甜菜NADH-NR基因的克隆和序列分析

利用同源序列克隆方法从标准偏高糖型甜菜品种甜研7号(Ty7)中获得氮素诱导NADH-NR基因片段,通过RACE技术克隆NADH-NR基因全长序列。该基因ORF长度2 718 bp,编码905个氨基酸,包括147 bp的5'UTR和382 bp的3'UTR,GenBank上的注册号为EU163265,基因编码蛋白的等电点为6.12,推测分子量大小为102 kD,C端(778-891 aa)有一个跨膜区域。基因编码多肽含有3个氧化还原功能区:钼辅因子功能区(eukary NR Moco,93-478aa),Fe-血红素结合区(Cyt-b5,535-608 aa),FAD结合区(FAD binding 6,653-760 aa)。在甜研7号NR下游的氨基酸残基中含有NADH-NR特有的CGPPP-M基序,说明该蛋白以NADH为电子供体。通过比对,甜研7号的NADH-NR基因与菠菜NADH-NR基因同源性最高,为86.18%。经Southern杂交检验,甜研7号中NADH-NR基因以低拷贝数存在。经基因组克隆分析,甜研7号NADH-NR含有3个内含子,4个外显子。

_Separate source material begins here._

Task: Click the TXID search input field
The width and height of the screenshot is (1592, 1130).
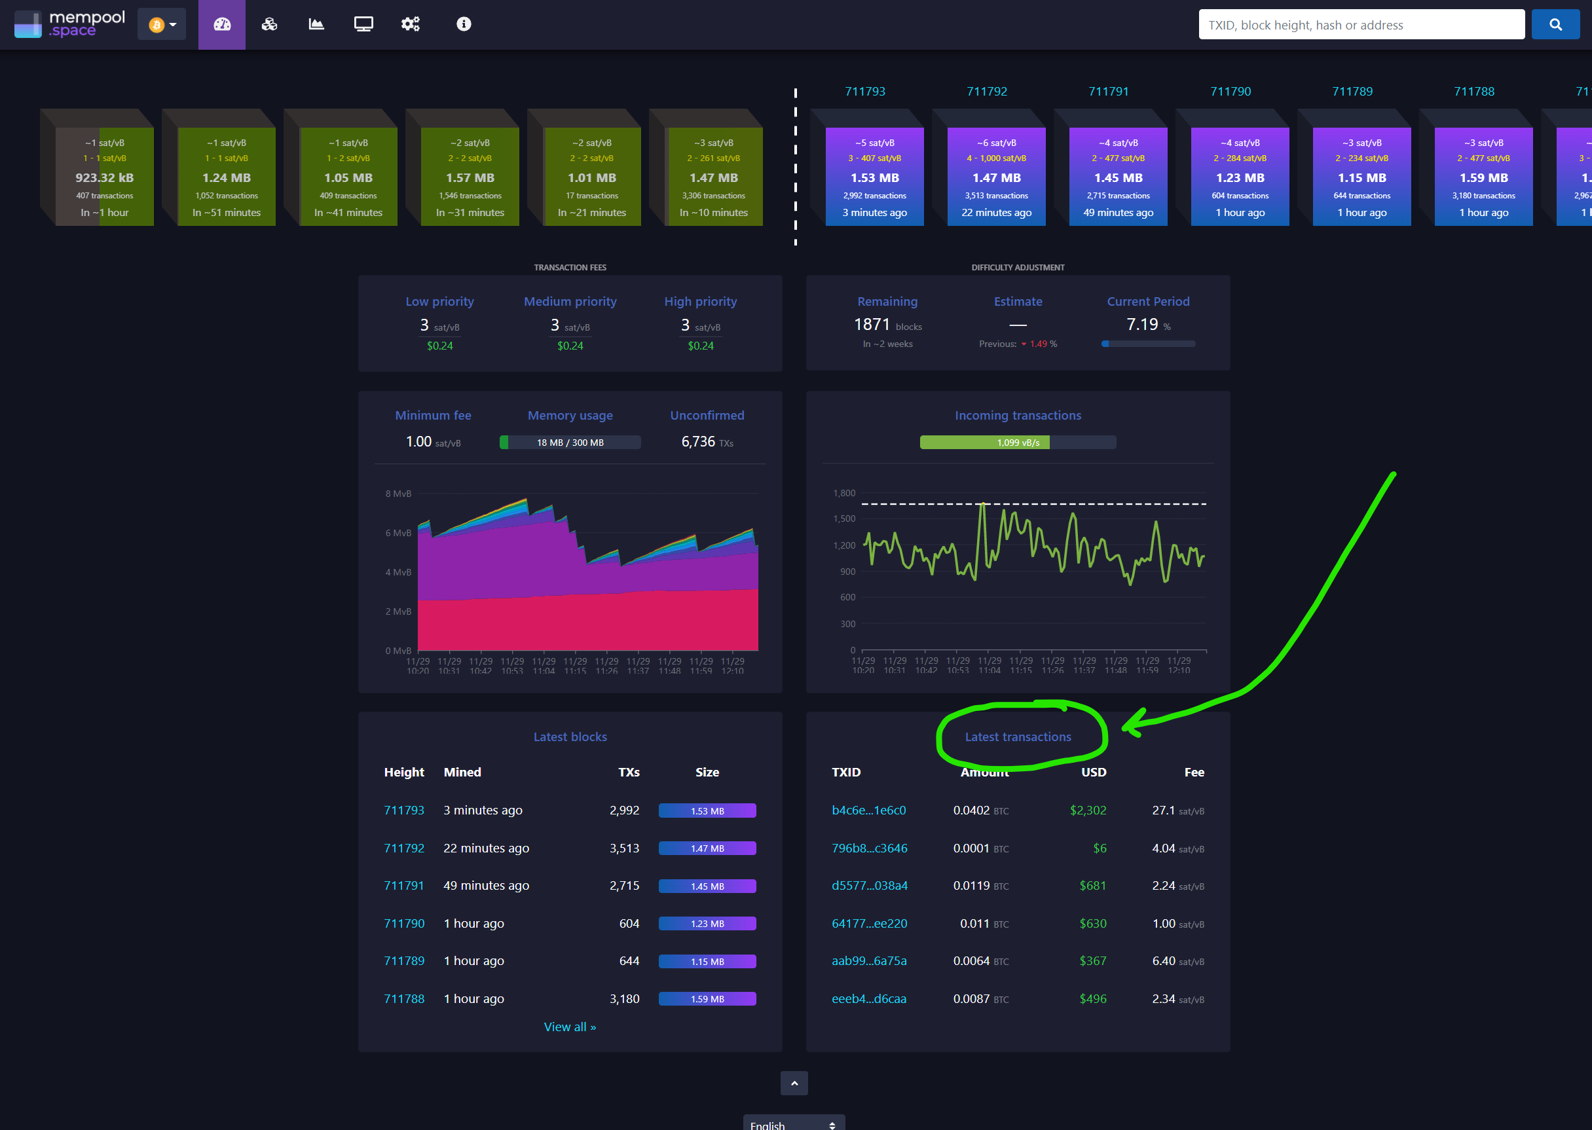Action: point(1360,24)
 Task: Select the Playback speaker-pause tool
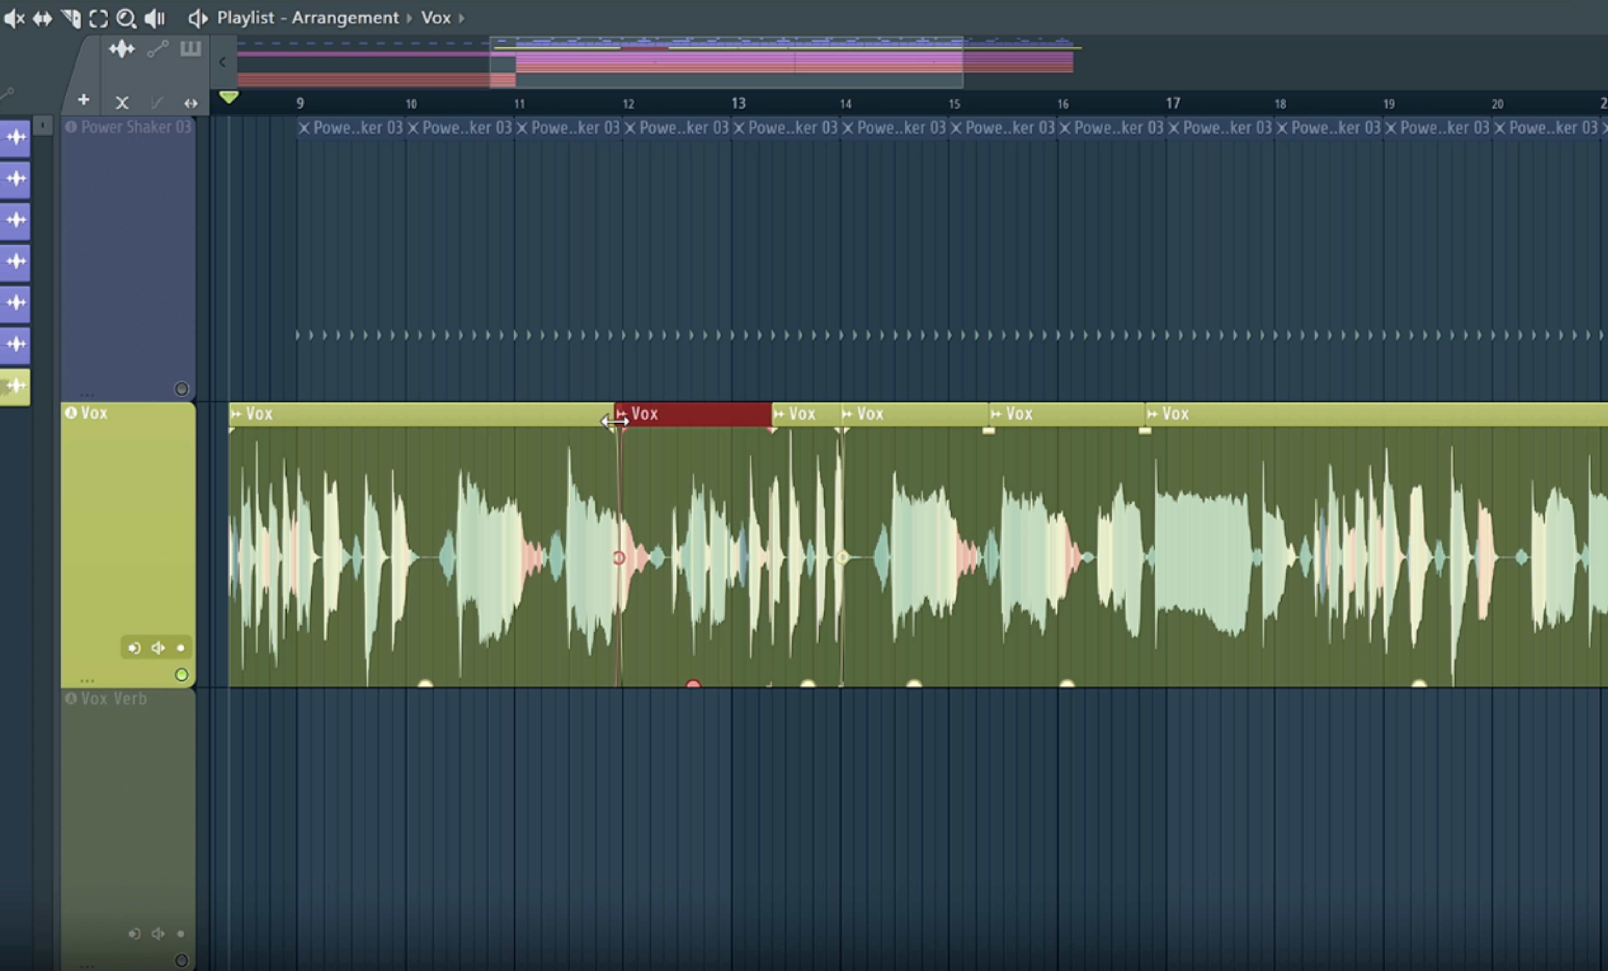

甜菜NADH-NR gDNA全长序列的克隆及酶切鉴定

为了研究甜菜NADH-NR gDNA的序列特征,从分子水平上为甜菜硝酸盐累积差异机理的研究做铺垫;利用二倍体甜菜品种‘甜研7号’,采用分步克隆方法,分别获得甜菜NADH-NR基因组DNA的3’端序列和5’端序列以及中间序列,再以3’端和5’端序列设计特异引物,克隆获得甜菜NADH-NR基因组DNA的全序列;结果表明,甜菜NADH-NR gDNA全长序列6346bp,经与先前获得的甜菜NADH-NR cDNA序列比对,甜菜NADH-NR gDNA含有3个内含子,4个外显子。内含子大小分别为197、1088、2343bp。甜菜NADH-NR gDNA的外显子序列与菠菜的同源性达到78%,但内含子序列在进化期间发生了较大分化,甜菜NADH-NR gDNA的内含子相对菠菜要大,两者也不处于同样的位点,甜菜NADH-NR gDNA的内含子靠近5'端较早出现,每个内含子大小均是菠菜的1.10～1.71倍。本研究首次从甜菜中克隆获得NADH-NR gDNA全长序列,揭示了其序列特征并将其与其他作物进行了比较分析,为进一步利用该基因开展甜菜硝酸盐含量的基因调控研究奠定了基础。